布加氏综合征是一种常见疑难病,往往被误诊误治,因其临床症状及其转归酷似肝炎后肝硬化,所以,该病的误诊误治率相当高,有的竟将其当作肝炎后肝硬化治疗多年,给患者带来了不必要的痛苦。肝炎是由病毒感染侵及肝脏,造成肝细胞损害,需要依靠药物治疗;而布加氏综合征则是肝脏和下腔静脉回流受阻、肝内瘀血肿胀造成肝细胞损害,需要依靠介入或手术解除静脉血回流受阻才能得到有效的治疗。布卡氏综合征患者,由于门静脉和下腔静脉压力均升高,可比正常高出2倍。故临床诊断要点为:一黑:下肢皮肤色素沉着;二多和二大:中青年发病多、男性发病多,肝、脾瘀血性肿大;三曲张:胸腹壁静脉、精索静脉、大隐静脉曲张。

B超对多数病例均可做出初步正确诊断,其符合率可达95%以上。B超检查首先观察肝脏及脾脏大小、形态及实质回声情况,然后探查下腔静脉及肝静脉走形、内经及腔内有无异常回声,在膈顶部、第二肝门处探测肝静脉及下腔静脉阻塞的部位和长度以确定是否隔膜型,急性布卡氏综合征时肝脏肿大和腹水多是突出的表现,特别是多普勒超声对其具有很高的诊断价值,可观察到下腔静脉及肝静脉内有无血栓形成及管腔内血流通畅情况。因此,腹部超声探查是Budd-Chiari综合征应首选的、有价值的、非创伤性检查,故称为“前哨检查”。下腔静脉造影既能明确诊断,又能分清类型,且能为设计治疗方案提供良好依据,故称其为“黄金检查标准”。

鉴别诊断:1.与肝硬化引起的肝内型门脉高压症鉴别:单纯性肝硬化有肝炎及饮酒史,肝脏轻度肿大或缩小,被膜不光滑,肝实质回声不均匀。
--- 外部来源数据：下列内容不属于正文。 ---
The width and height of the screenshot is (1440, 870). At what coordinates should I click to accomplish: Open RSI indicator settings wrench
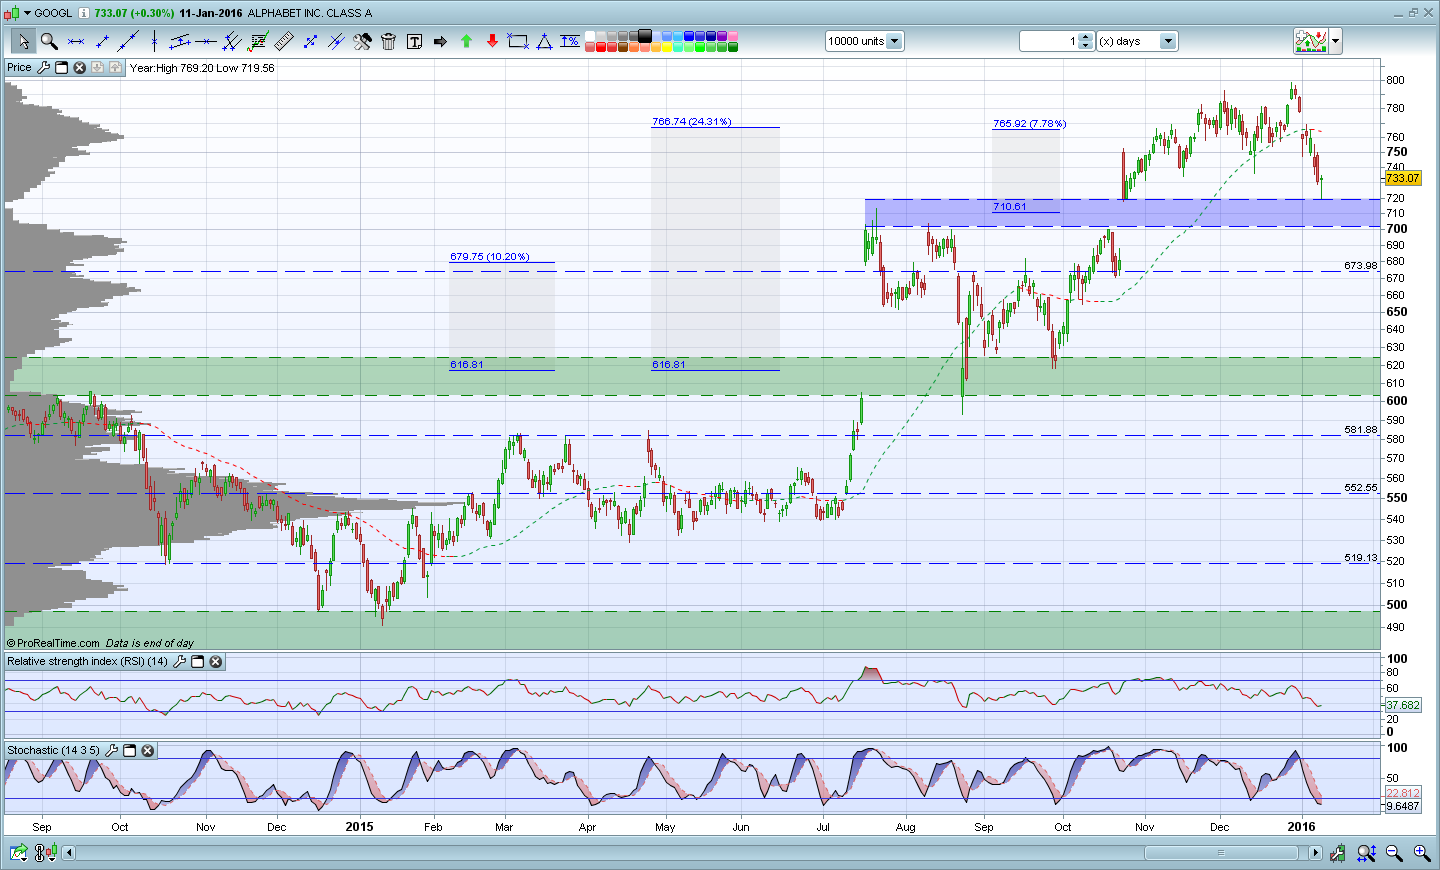180,662
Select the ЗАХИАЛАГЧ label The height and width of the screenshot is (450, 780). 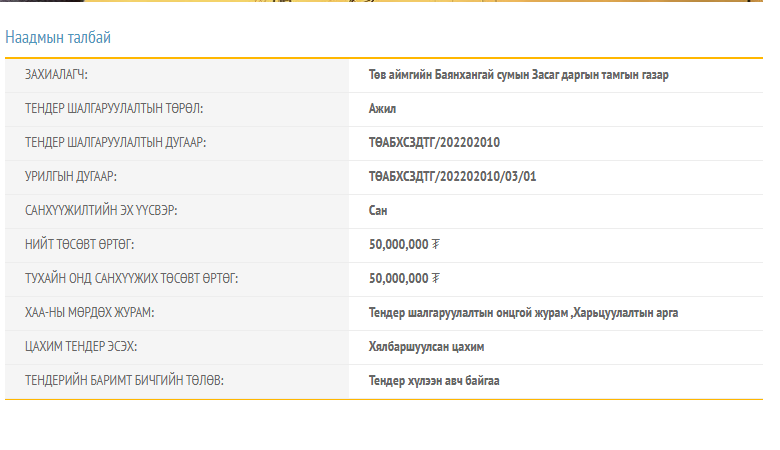(63, 75)
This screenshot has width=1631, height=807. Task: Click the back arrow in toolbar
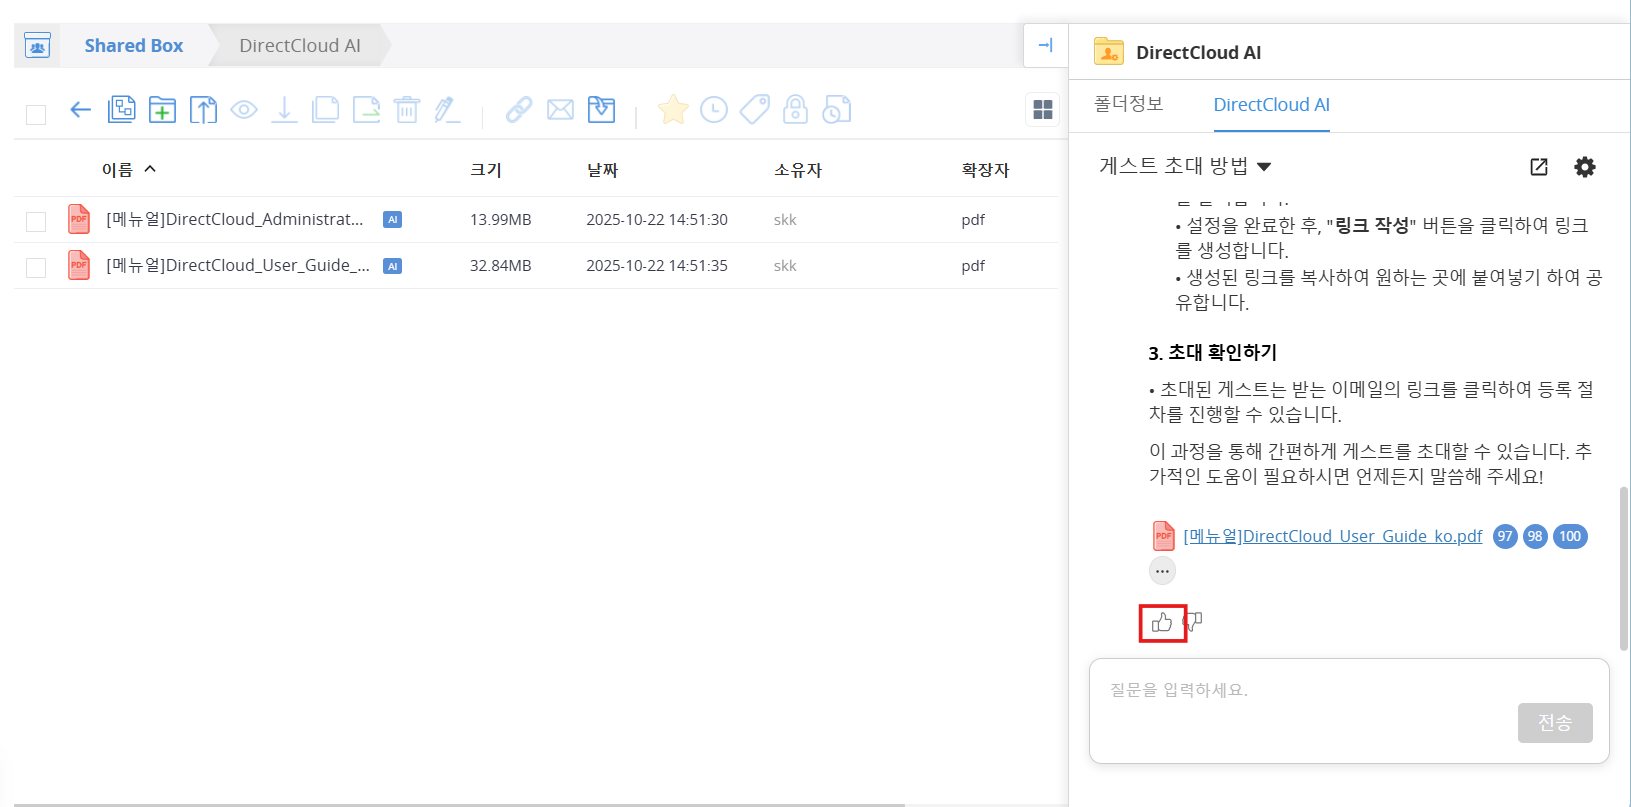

在诊断布卡氏综合征时,应以其病因病理为基础,以肝静脉阻塞与扩张,迂曲交通并存及隔膜、狭窄、闭塞、血栓等为识别重点,特循血管走行仔细探查,大多数病例超声均可做出正确诊断,一些疑难病例,比如布卡氏综合征终末期肝实质受损继发肝硬化时确实容易混淆,对鉴别特别困难病例应用造影可明确诊断。2.CT扫描:布卡氏综合征CT平扫可见肝脏呈弥漫性低密度肿大且伴有大量腹水,CT扫描的特异性表现是下腔静脉肝后段及主肝静脉内出现高度衰退的充盈缺损,增强扫描对布卡氏综合征的诊断具有重要意义。

急性布卡氏综合征多以右上腹痛、大量腹水和肝脏肿大为突出症状;慢性病例多以肝脏肿大,门-体侧支循环形成和持续存在的腹水为特征。无创的实时超声和多普勒超声及CT扫描可对95%以上的病例提示布卡氏综合征的临床诊断,认真的分析病史和系统的体格检查不容忽视,但布卡氏综合征的确切诊断还有赖于下腔静脉、肝静脉造影和肝组织活检而最后确立。

[1] 吴乃森.腹部超声诊断与鉴别诊断学.北京:科学技术文献出版社,1998:65-69.

[2] 陆风翔,胡淑芳.超声读片指南.南京,江苏科学技术出版社,2000:139-140.